At the Johannesburg Expo Centre, where the world’s most powerful economies gathered for the 2025 G20 Leaders’ Summit, Nigeria used its seat at the table to deliver a pointed message about the future of global development.

President Bola Tinubu, represented by Vice President Kashim Shettima, urged fellow leaders to rethink how technology, capital, and natural resources are shared in a rapidly changing world. His argument cut through the diplomatic language that usually defines such meetings: progress, he insisted, cannot continue on old terms.

The summit, themed “A Fair and Just Future for All: Critical Minerals, Decent Work, Artificial Intelligence,” gave Nigeria the platform to push for reforms that link technological advancement with human dignity.

His central concern was the widening gap between nations that innovate and nations that supply the raw materials and labour that sustain global industries. As artificial intelligence sweeps across sectors, he warned that the technology must remain firmly in service of humanity, not morph into a force that sidelines vulnerable economies.

“Our task is to make sure AI becomes a tool of empowerment,” he said, adding that global systems must prevent the technology from “reshaping society at the expense of those it ought to uplift.” That framing reflected a larger anxiety about how innovation could either deepen inequality or create shared opportunity.

The President pressed a familiar point for African leaders: the continent should no longer be viewed as a supplier of raw minerals that fuel global industries, from batteries to electronics. He argued that a new global framework is needed to ensure value addition at the source, so that communities in Nigeria and across Africa benefit from the minerals under their feet. To him, these mineral deposits represent more than economic potential; they are catalysts for industrial transformation if handled with fairness, transparency, and accountability.

The Nigerian delegation’s message on critical minerals tied into a broader call for reforming multilateral financial systems.

President Tinubu told the summit that many developing countries remain stuck behind systemic barriers that slow growth, weaken trade, and hamper financial inclusion. Existing global frameworks, he said, “were built in an era far removed from” the realities of today’s world and no longer reflect the complexities nations face. He pushed for an overhaul that would allow countries in the Global South to escape cycles of fragile growth and recurring debt crises.

President Tinubu’s remarks on debt were especially stark. He noted that rising debt burdens continue to drag countries back into vulnerability, turning regional challenges into global risks. For him, no conversation on inclusive development is complete unless debt sustainability is placed at the centre of global decision making.
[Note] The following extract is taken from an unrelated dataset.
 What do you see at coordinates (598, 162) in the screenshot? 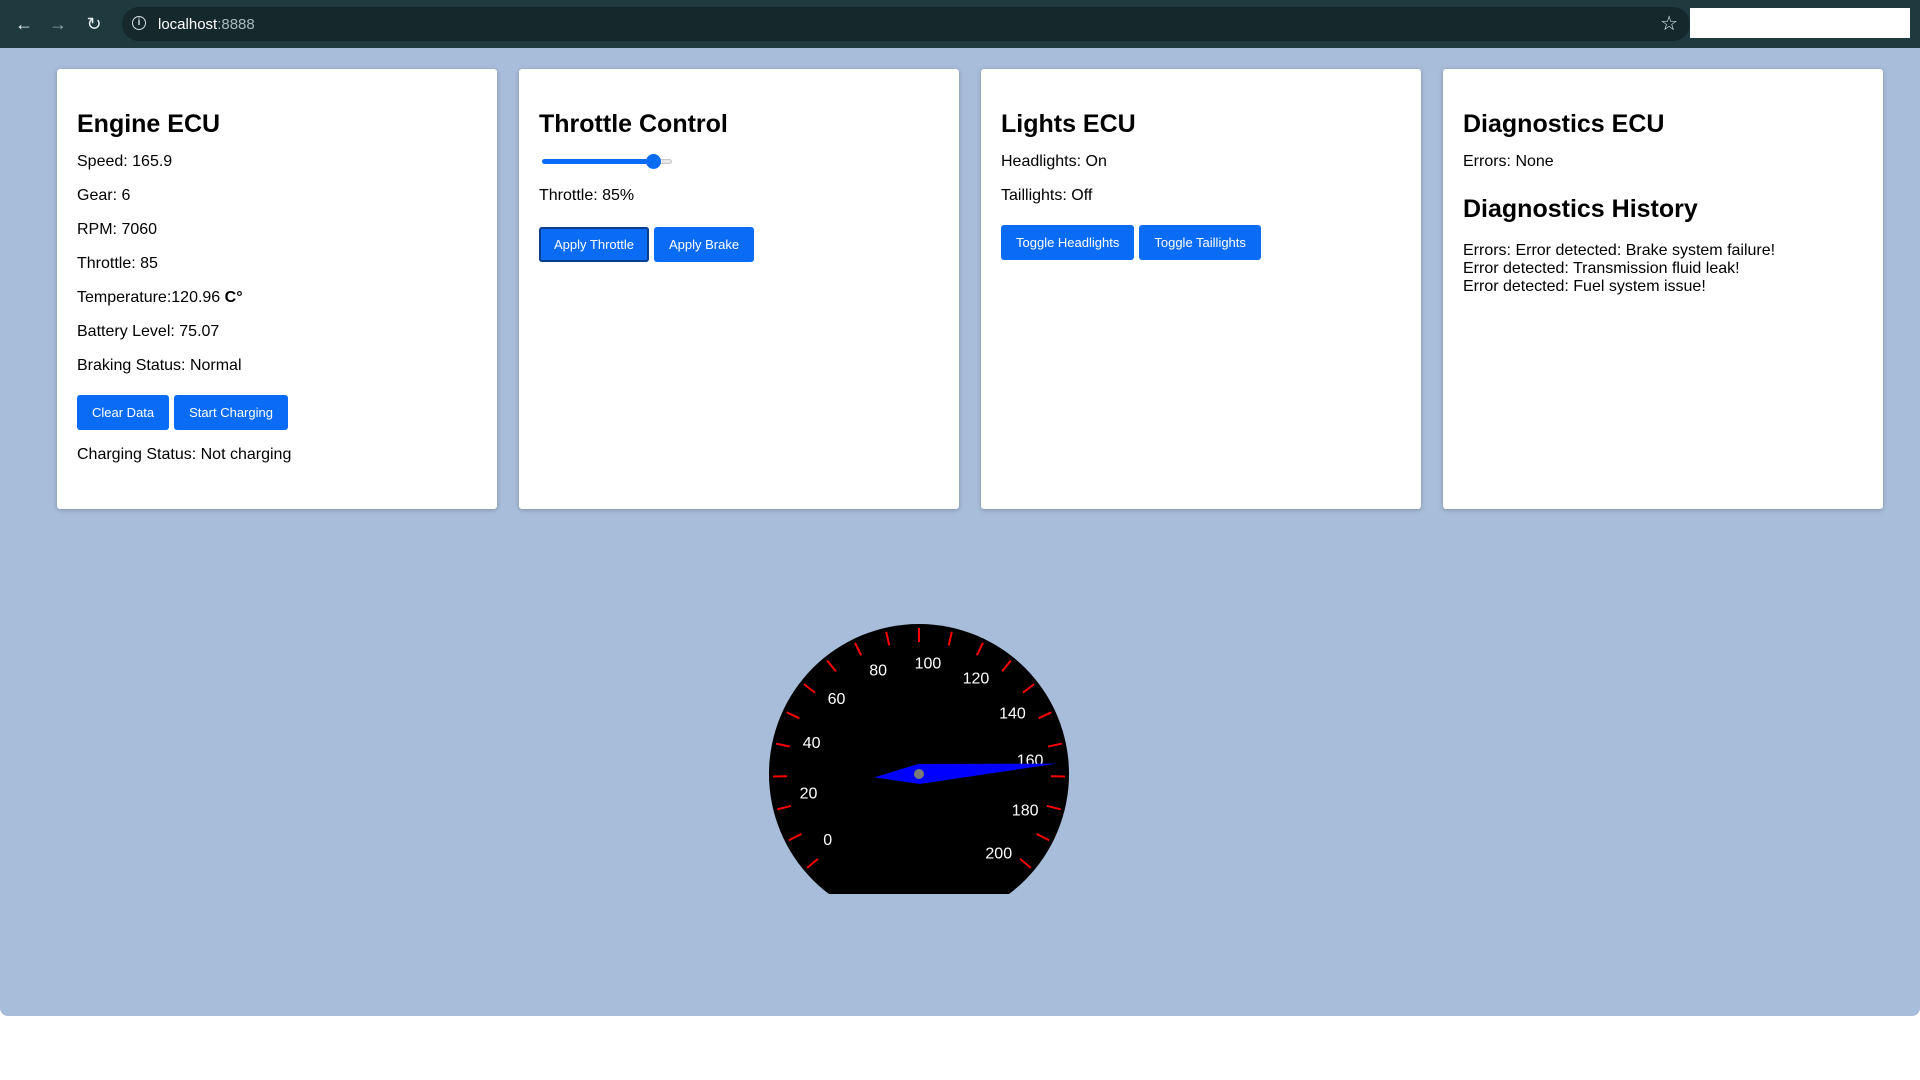
I see `slider-fill` at bounding box center [598, 162]. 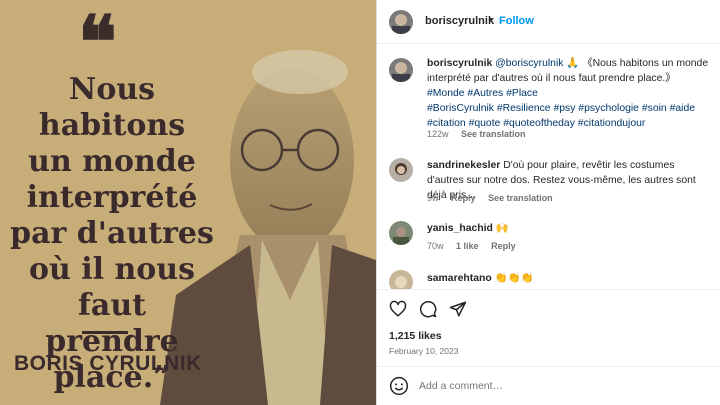 I want to click on share-icon, so click(x=458, y=309).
He urged the G20 to ensure its Leaders’ Declaration includes firm commitments to equitable financial reforms and responsible management of critical mineral resources.

While the structural issues dominated his speech, President Tinubu also spotlighted Nigeria’s efforts to prepare its own population for the shifts taking place. He pointed to investments under the Renewed Hope Agenda, particularly digital literacy, vocational training, and entrepreneurship programmes designed to equip young people with future-ready skills. He added that Nigeria supports the creation of global ethical standards for artificial intelligence that protect safety and transparency and prevent exclusion.
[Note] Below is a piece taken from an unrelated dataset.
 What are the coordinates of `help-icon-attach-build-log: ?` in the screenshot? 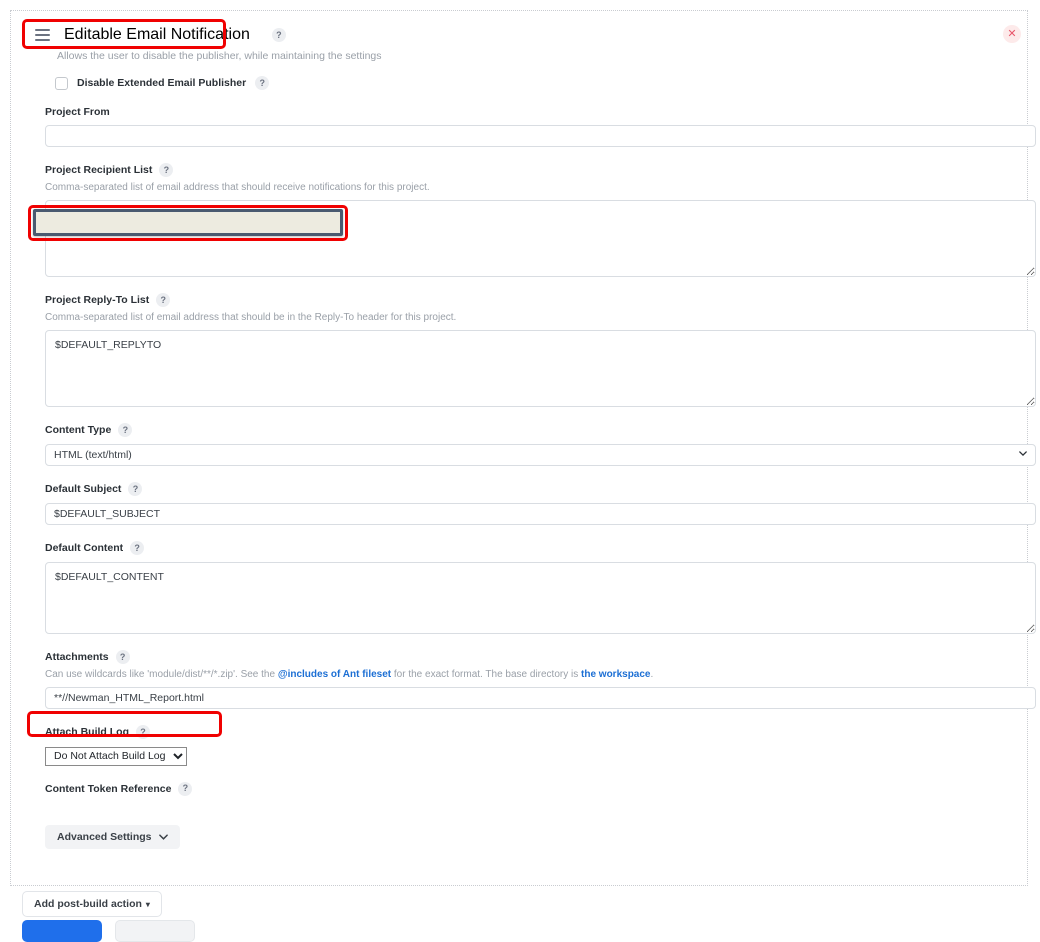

His appeal for stronger partnerships captured the tone of many African interventions at the summit. He called for deliberate cooperation between developed and developing nations, between public and private sectors, and between innovation and inclusion. The goal, he said, should be an economy that measures its success not only in growth figures but in the dignity it offers its people.

President Tinubu reminded the G20 that Africa cannot transform its development trajectory without a collective commitment from the world’s leading economies. Aspirations alone will not lift the continent, he said, unless they are matched with fairer financing, responsible resource governance, and an inclusive global economic order.